Copy the records from the line with "How do I perform: Select" to the line with "click(24, 82)", replacing "sidebar" with "toolbar" and keeping everything else the same. Omit the pictures.

— start Input data —

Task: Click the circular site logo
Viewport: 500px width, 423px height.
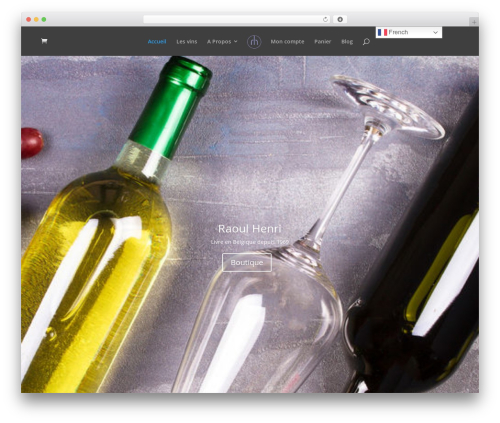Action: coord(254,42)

— end Input data —
— start Input data —

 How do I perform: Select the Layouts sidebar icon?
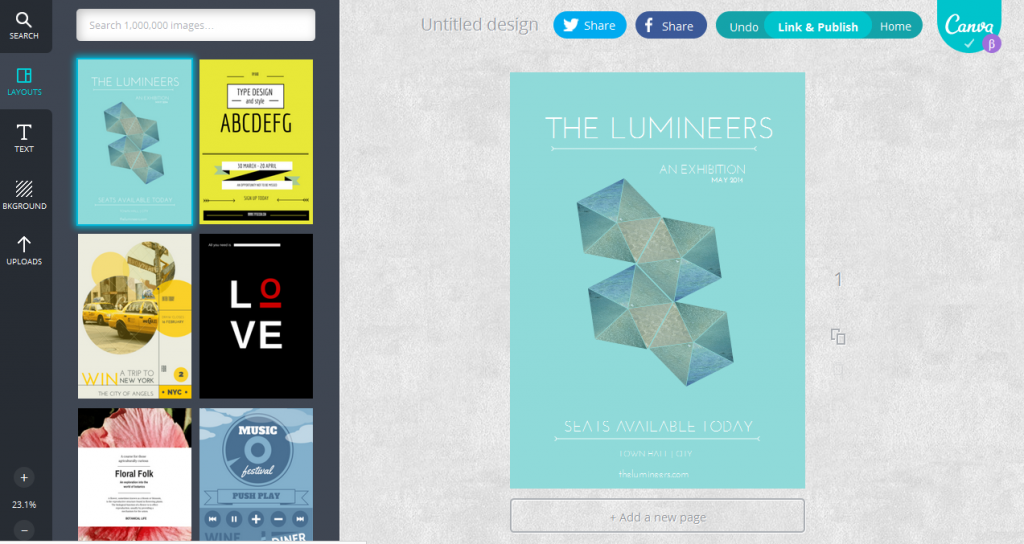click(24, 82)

— end Input data —
— start Input data —

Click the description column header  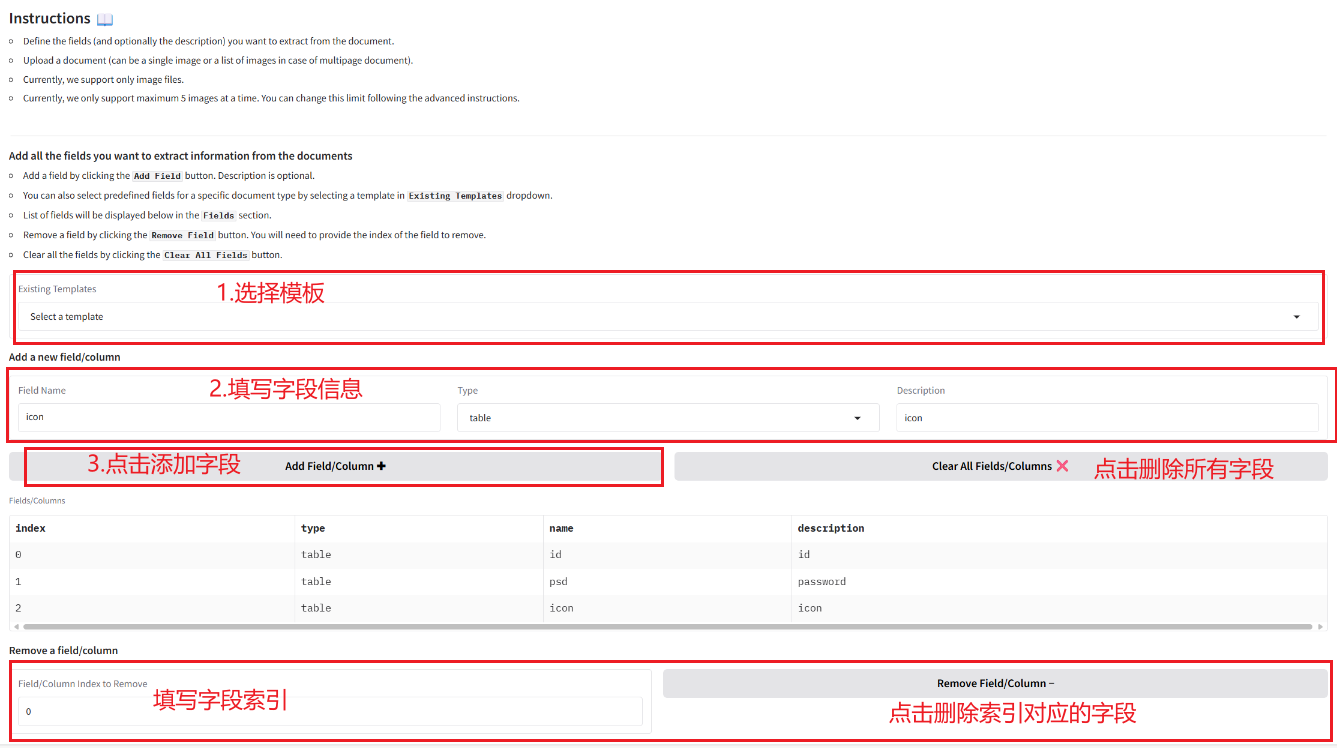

— end Input data —

◆ **Answer to the problem**
 How do I perform: Select the Layouts toolbar icon?
click(24, 82)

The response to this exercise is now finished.